[Records on locating elements on screens]

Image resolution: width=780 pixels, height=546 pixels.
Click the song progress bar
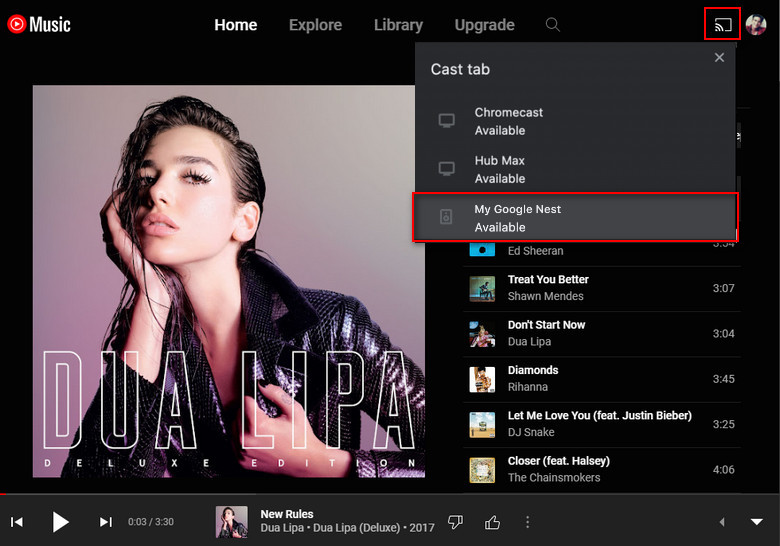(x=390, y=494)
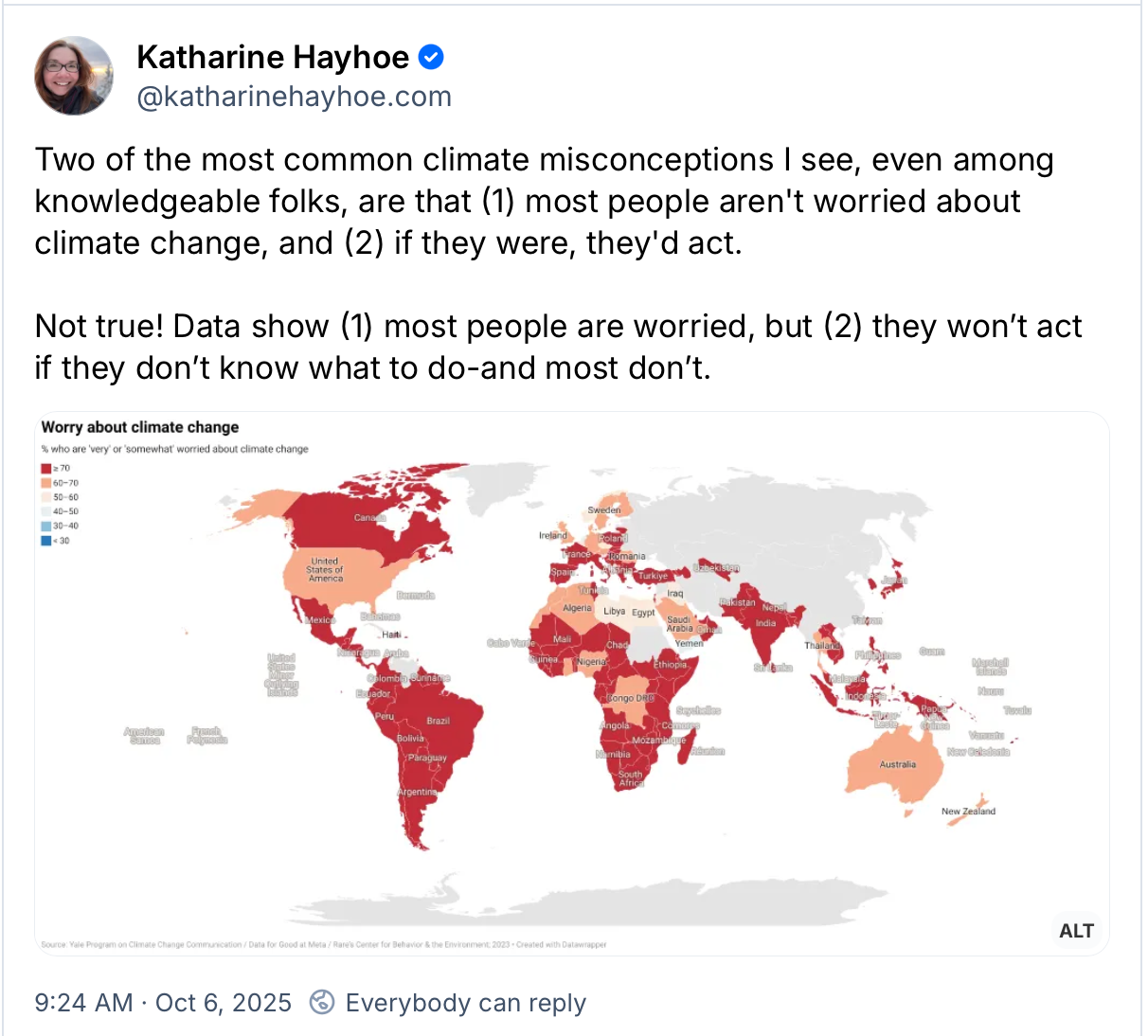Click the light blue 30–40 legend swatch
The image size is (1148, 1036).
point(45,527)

[Required work] Rewrite the material with "progress bar" changed to "seek bar" and everything else kept the same. Leave the pictures out of your answer.

[Response to this task]
Image resolution: width=780 pixels, height=546 pixels.
Click the song seek bar
(x=390, y=494)
Click the light blue 30–40 legend swatch
The image size is (1148, 1036).
point(45,527)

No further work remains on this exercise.